What happened to GoPro?

The maker of adventure cameras went into meltdown last week. Its stock fell by a quarter on missed revenue estimates, having already declined 72 per cent in 2015. It's now valued at $2 billion, down from a 2014 high of $12 billion.
The reason? It's simple enough. Do you own a GoPro wearable camera? No, I didn't think so. The product is for a small set of adventure seekers who want to film their exploits while surfing, skiing, hang-gliding and the like. That's not most of us. The company is, thus far, a one-trick pony. And those who buy the product don't have a compelling reason to upgrade it every year. It's just hardware, and niche hardware at that. Bizarrely, its CEO was the best-paid executive in the US.
GoPro is counting on a flying camera, to be released this year, to get its mojo back. Again: not unless there's a compelling use-case for a wider market.
Don't fail the test of uniqueness in strategy. How good is your product, really? How compelling to use, for how many people, and how distinctive from the chasing pack? Momentary uniqueness is easily upturned.
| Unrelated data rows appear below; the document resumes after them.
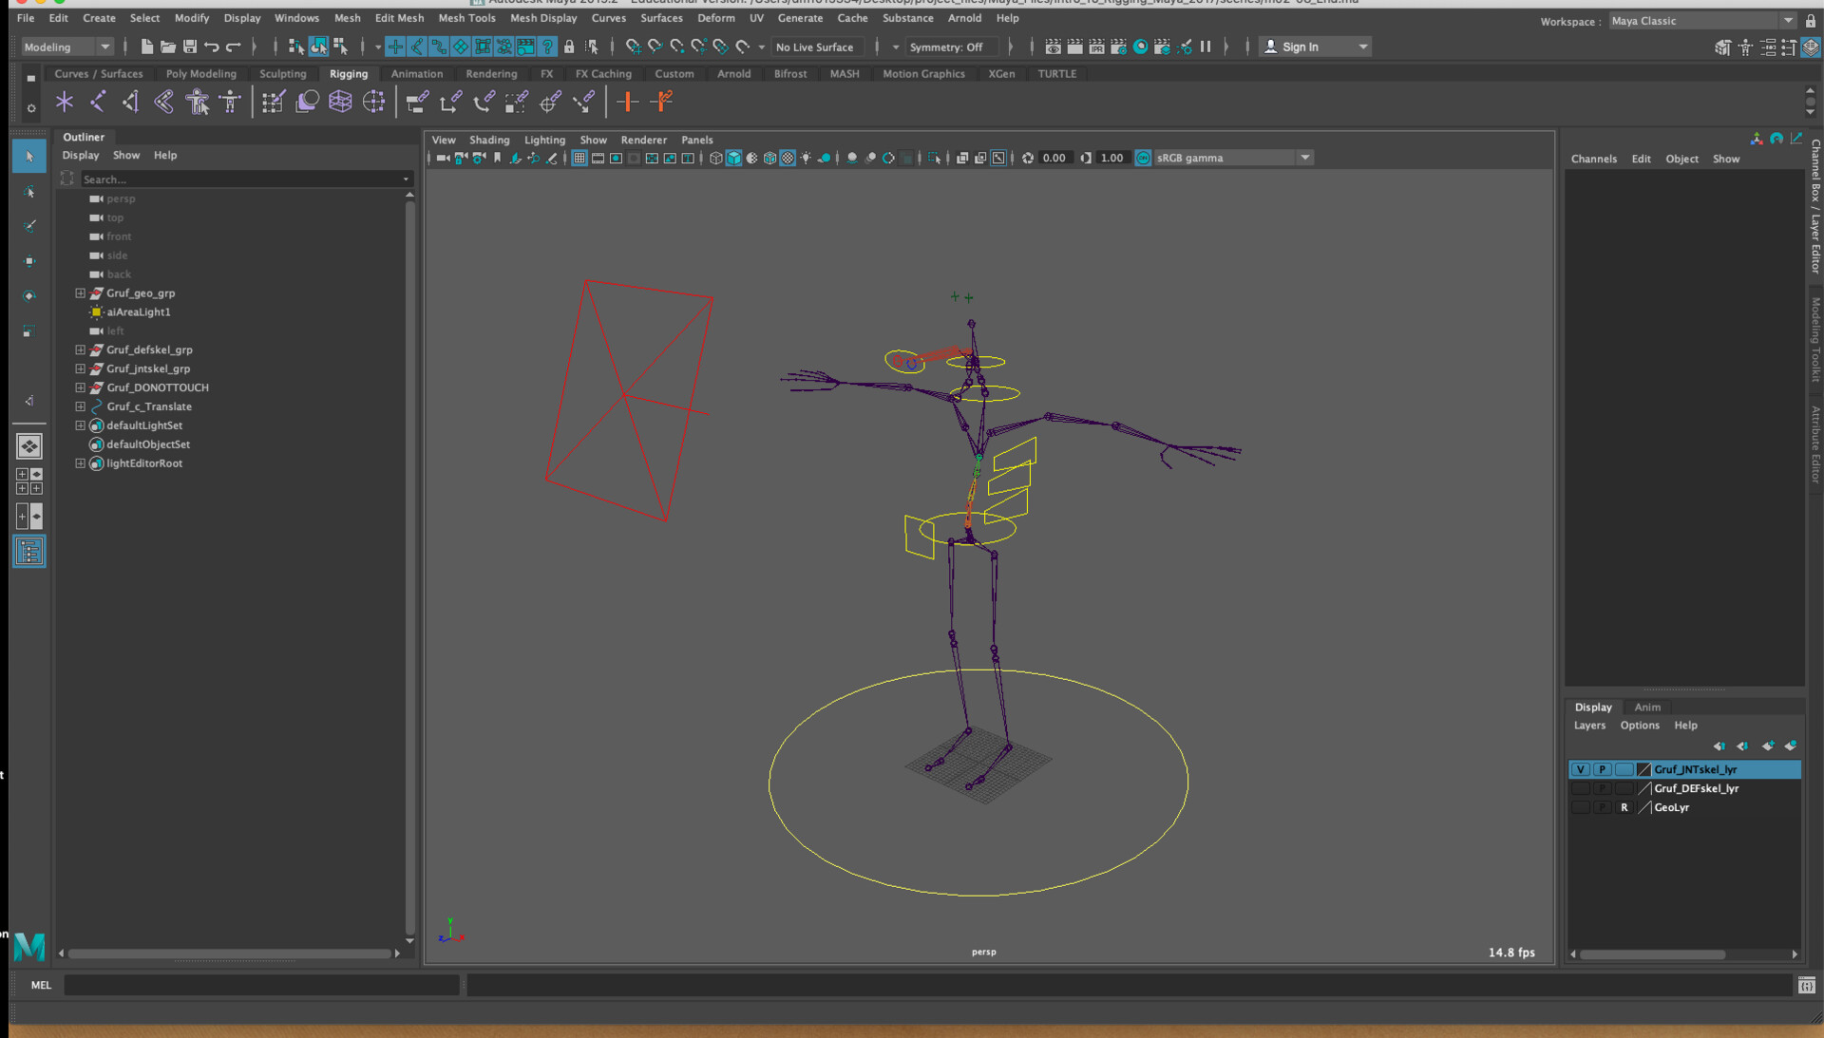Image resolution: width=1824 pixels, height=1038 pixels.
Task: Open the Insert Joints tool
Action: tap(97, 102)
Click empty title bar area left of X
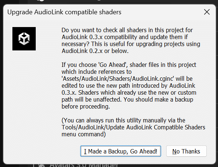218x167 pixels. [x=161, y=12]
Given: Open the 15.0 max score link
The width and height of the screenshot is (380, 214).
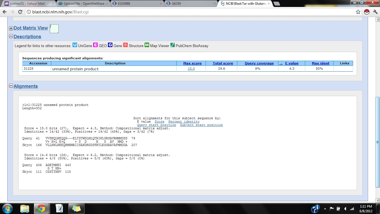Looking at the screenshot, I should [x=191, y=69].
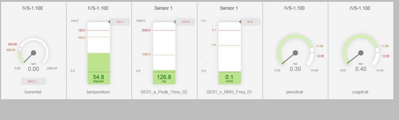Viewport: 399px width, 120px height.
Task: Click the 2942.2 value box under toerental gauge
Action: 34,81
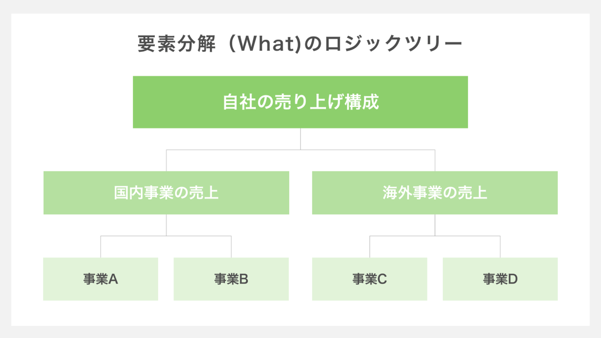
Task: Choose the 事業D leaf box
Action: tap(500, 279)
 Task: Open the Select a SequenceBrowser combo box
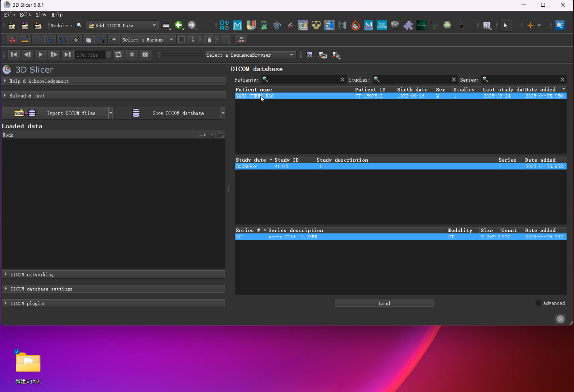(x=250, y=55)
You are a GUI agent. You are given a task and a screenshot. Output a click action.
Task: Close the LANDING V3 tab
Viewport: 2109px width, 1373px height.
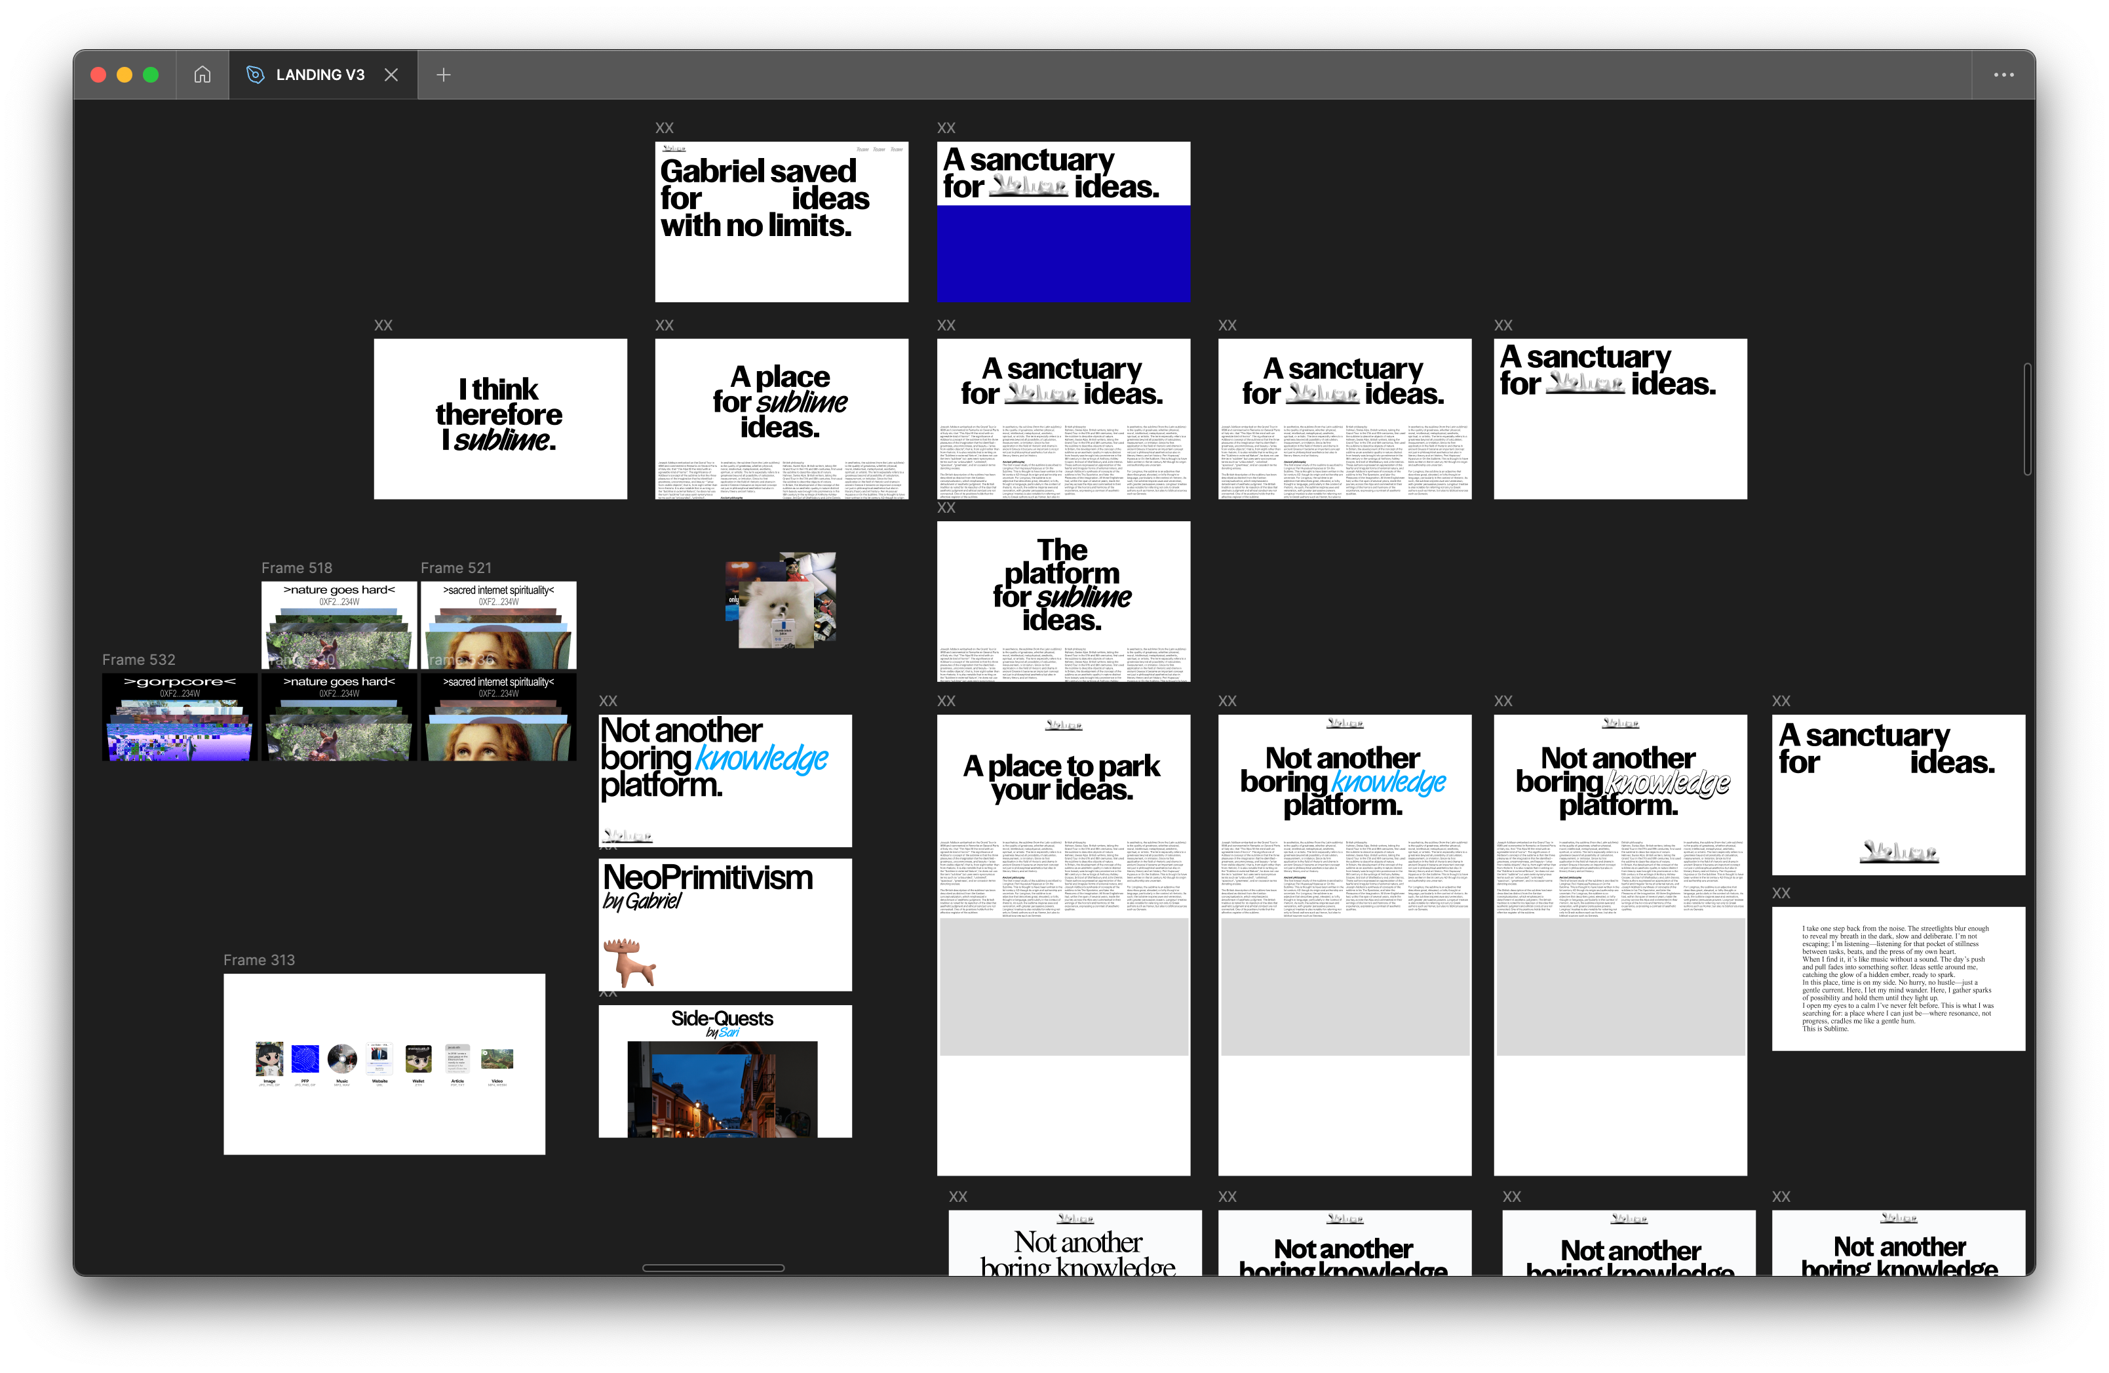tap(391, 74)
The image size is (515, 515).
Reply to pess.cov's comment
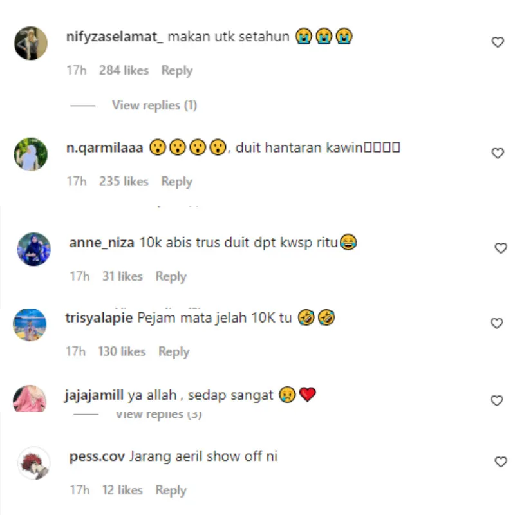point(171,491)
Will your car become an accessory to your smartphone?

Ford announced that all its 2017 models will have Apple CarPlay and Android Auto pre-installed. It follows many other auto manufacturers doing the same. No auto company can afford not to do it.
What's happening here? Something very interesting. The smartphone is now so central to so many lives that its user interface is now the way consumers want to interact with things. Mobile operating systems are now extending far beyond the mobile phone. First, they went to the tablet. Next, they reached back into their own parent - the PC (desktop operating systems are increasingly mimicking mobile ones). Then, they entered the TV interface. Recently, they have started making our watches look more and more like mobile screens. And pretty soon every car's display may look just like your mobile screen, allowing your messages, maps, music et al to be accessed just like they are on your phone.
As Ben Thompson pointed out in this prescient piece from 2014, your phone (or its successors) may become the digital hub in your life, with everything else an accessory. That's a lot of power held by Apple and Google.
I've been beating the drum about the ascendancy of the smartphone for a while now. Are you listening? You may find your industry in the clasp of the mobile operating system very soon.